Referenced in: none

Automatically associated channels: Kv11.1 , Slo1

Title: Structure-function studies of the outer mouth and voltage sensor domain of hERG.

Authors: Gea-Ny Tseng, H Robert Guy

Journal, date & volume: Novartis Found. Symp., 2005 , 266, 19-35; discussion 35-45

PubMed link: http://www.ncbi.nlm.nih.gov/pubmed/16050260

Abstract
hERG has uniquely fast inactivation but slow activation processes. We study the structural basis for these unique gating properties using the following approaches: site-specific mutagenesis, the MTS accessibility test, disulfide bond formation, thermodynamic mutant cycle analysis, peptide toxin 'foot-printing', NMR spectroscopy, and molecular modelling.
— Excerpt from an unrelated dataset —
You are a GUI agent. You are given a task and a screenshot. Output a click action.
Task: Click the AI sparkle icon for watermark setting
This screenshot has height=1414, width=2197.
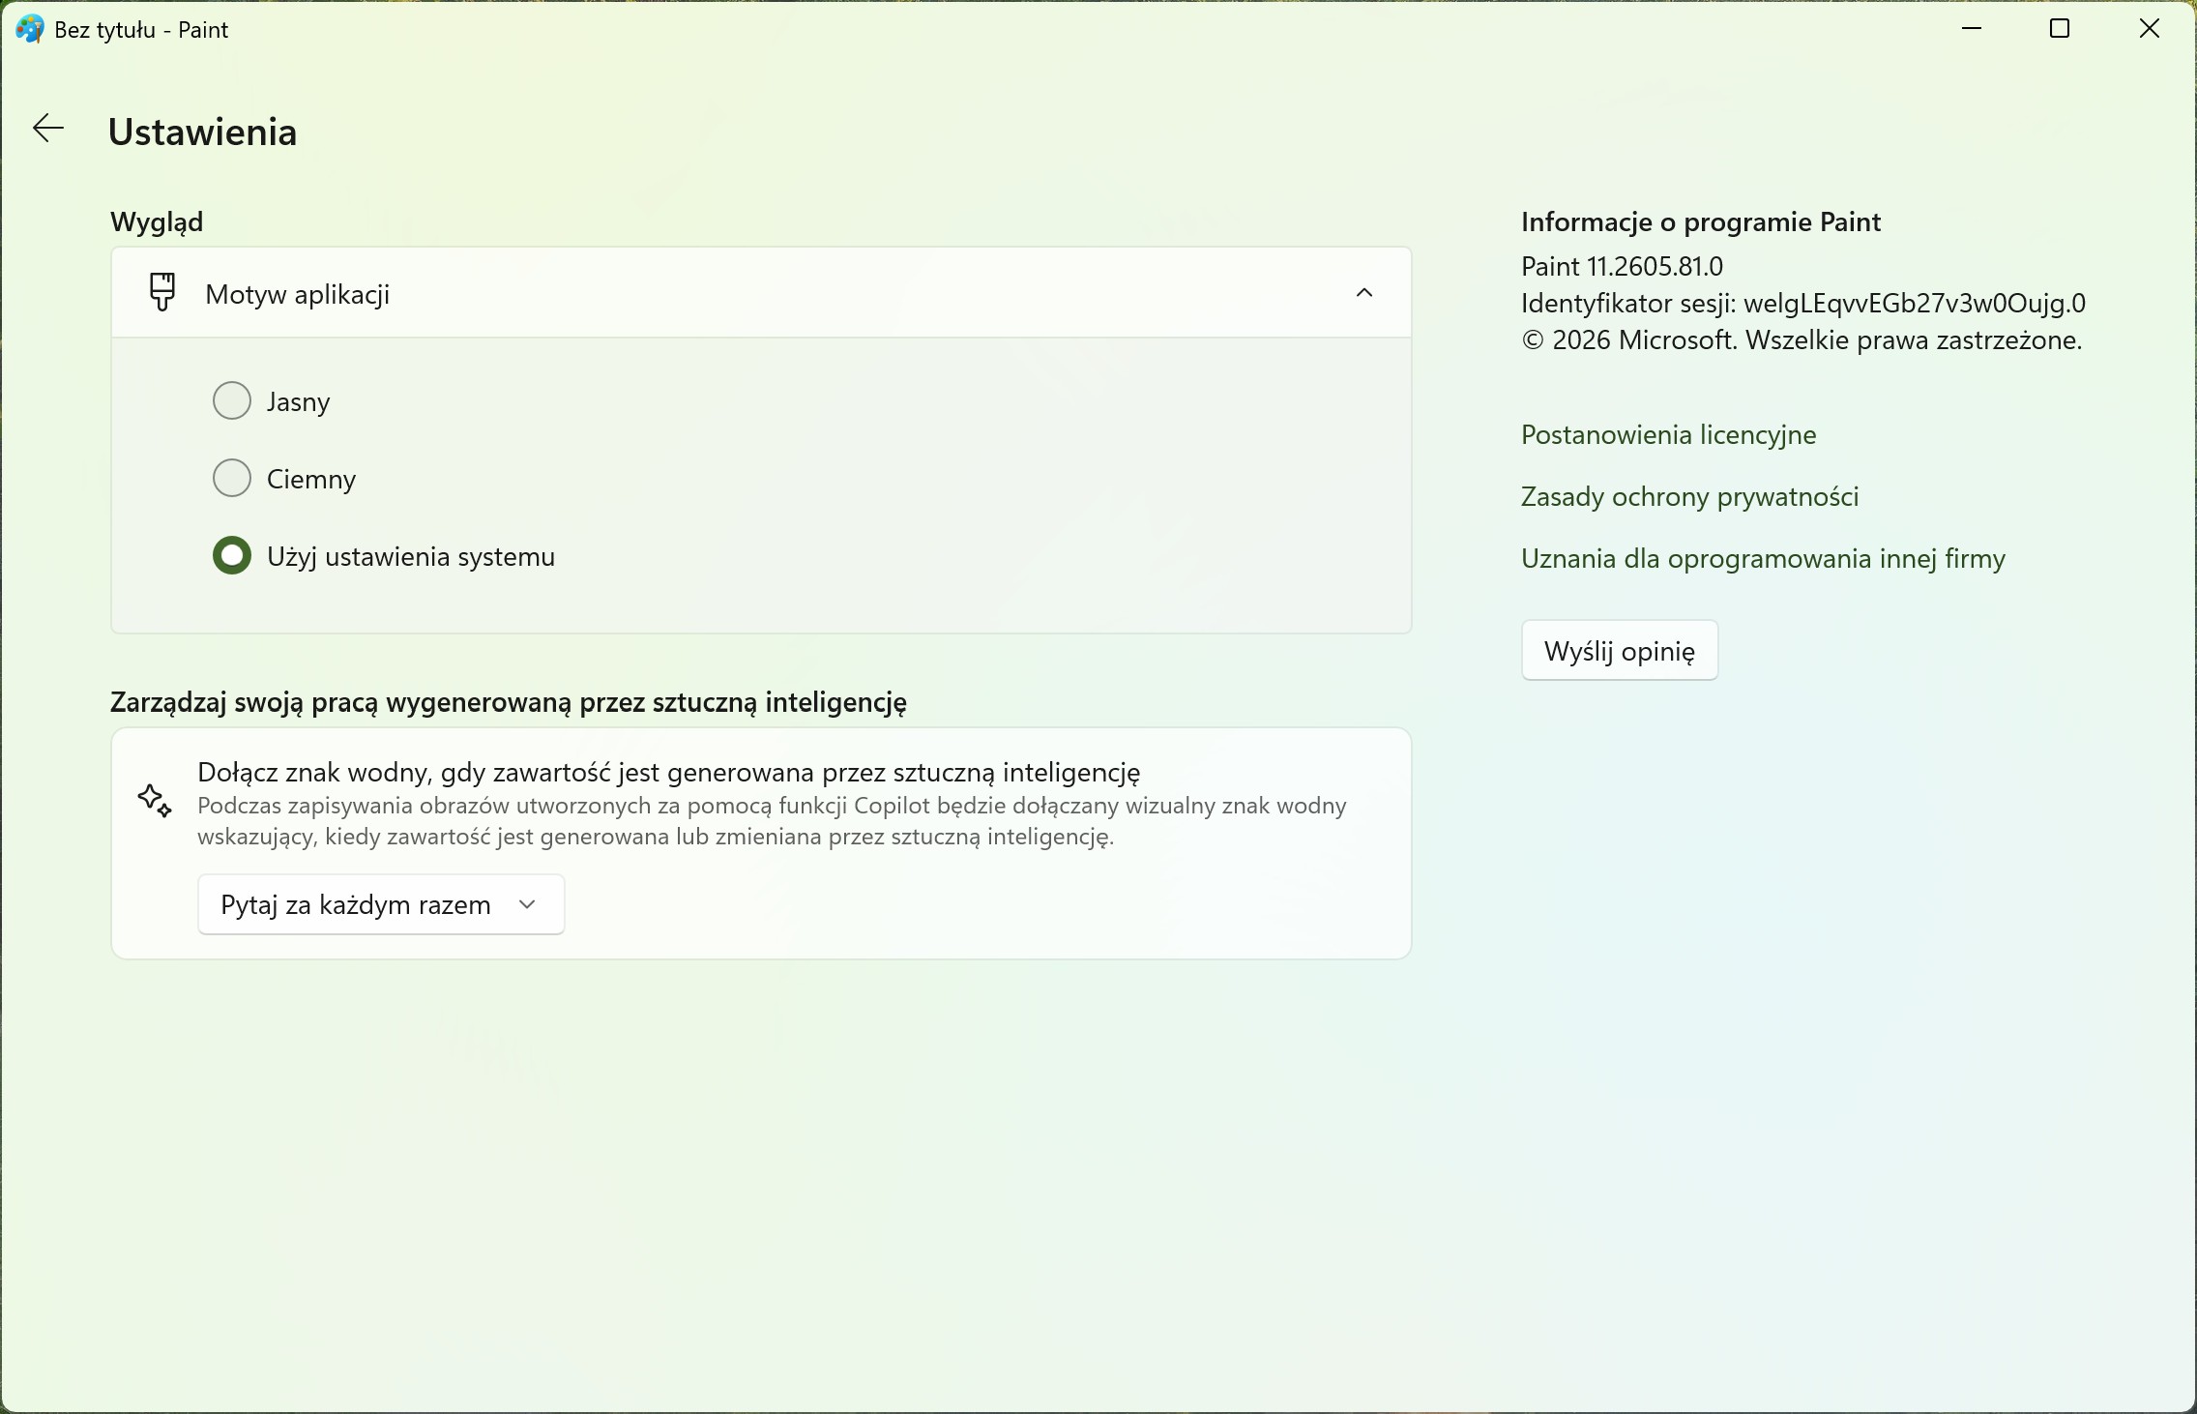[155, 801]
We propose the following: (1) two structural features in hERG's outer mouth contribute to its fast inactivation rate: a lack of 'open mouth'-stabilizing hydrogen bonds and an unusually long extracellular 'S5-P' linker that contains an alpha-helix. During membrane depolarization, four such 'S5-P helices' from the tetramer channel come near each other to occlude the outer mouth. This occurs rapidly due to the dynamic nature of the S5-P helices. (2) Two structural features in hERG's voltage sensor domain contribute to its slow activation rate: hERG's major voltage-sensor, S4, has three (instead of four as in Shaker) positive charges involved in gating charge transfer, and hERG has six (instead of three as in Shaker) negative charges in the other transmembrane segments (S1-S3) of the voltage sensor domain. Thus a less voltage-sensitive S4, in conjunction with more surrounding negative charges (some of which can form salt-bridges with S4's positive charges in the pre-open state), retards channel activation.